A pata da gazela | Jornal Plural
24 jan 2019 - 0h00

A pata da gazela

Cansada, numa viagem de ônibus, a cronista repara numa bota que destoa dos outros pés contra o assoalho. “No pé direito o tecido fino, social, há muito já desistira de tentar se agarrar à fina canela de seu portador.”

Entro no ônibus e me encaminho ao assento dobrável, posicionado de frente para uma das portas do ligeirinho. A área é reservada aos cadeirantes, e quase ninguém ocupa o espaço. Ao permanecer de costas para a janela do ônibus, resta-me contemplar a silenciosa existência de meus companheiros de viagem.

O cansaço do dia já pesa os olhos, e fito o piso azulado do transporte coletivo quando noto os sapatos de segurança. O par de calçados me parece deslocado em meio às inúmeras botas e tênis que se destacam do assoalho.
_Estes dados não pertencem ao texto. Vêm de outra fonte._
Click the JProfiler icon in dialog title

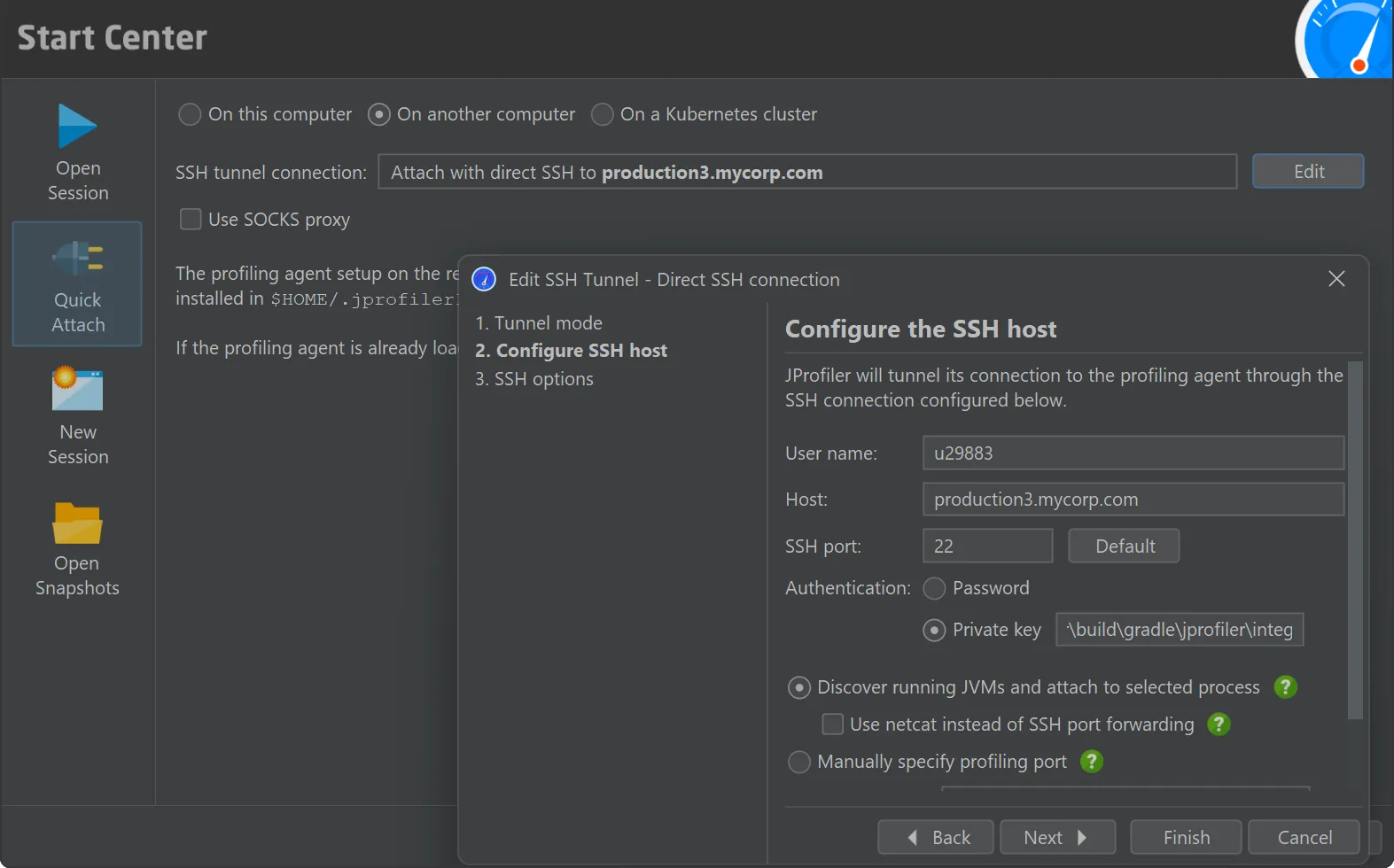[484, 280]
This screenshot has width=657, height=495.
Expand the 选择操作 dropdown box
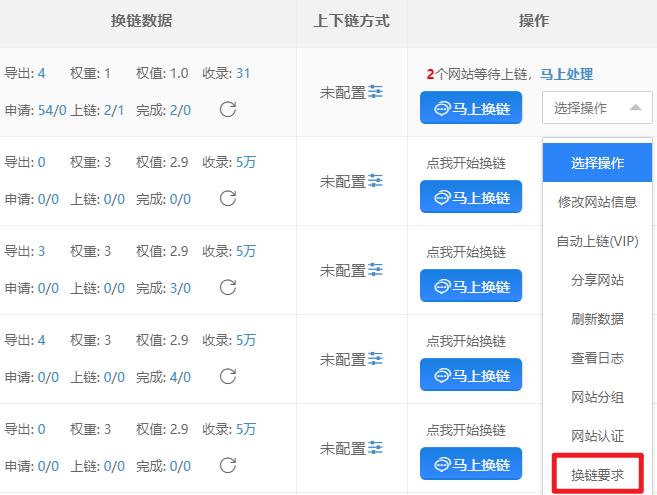[597, 108]
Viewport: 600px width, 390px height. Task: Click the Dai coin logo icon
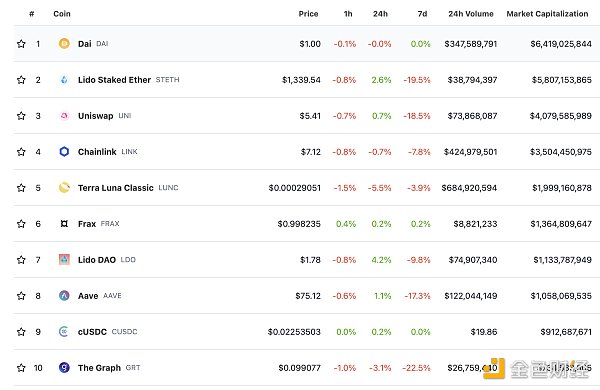click(x=64, y=44)
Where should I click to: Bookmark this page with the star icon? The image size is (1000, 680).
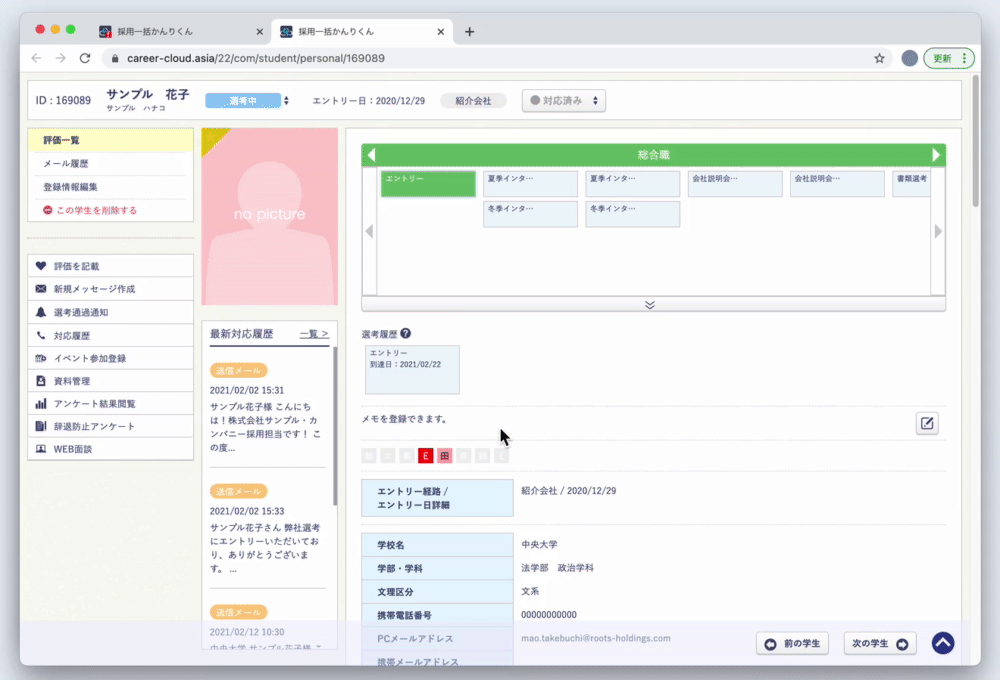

Vejo as saliências do solado de borracha, e as linhas brancas que unem os retalhos puídos de vaqueta preta. As meias dão um toque extra de distinção à cena: no pé direito o tecido fino, social, há muito já desistira de tentar se agarrar à fina canela de seu portador. No outro pé, fibras cinzas e vermelhas envolvem o calcanhar delgado, contornando a borda do sapato que, algum dia, já fora acolchoada.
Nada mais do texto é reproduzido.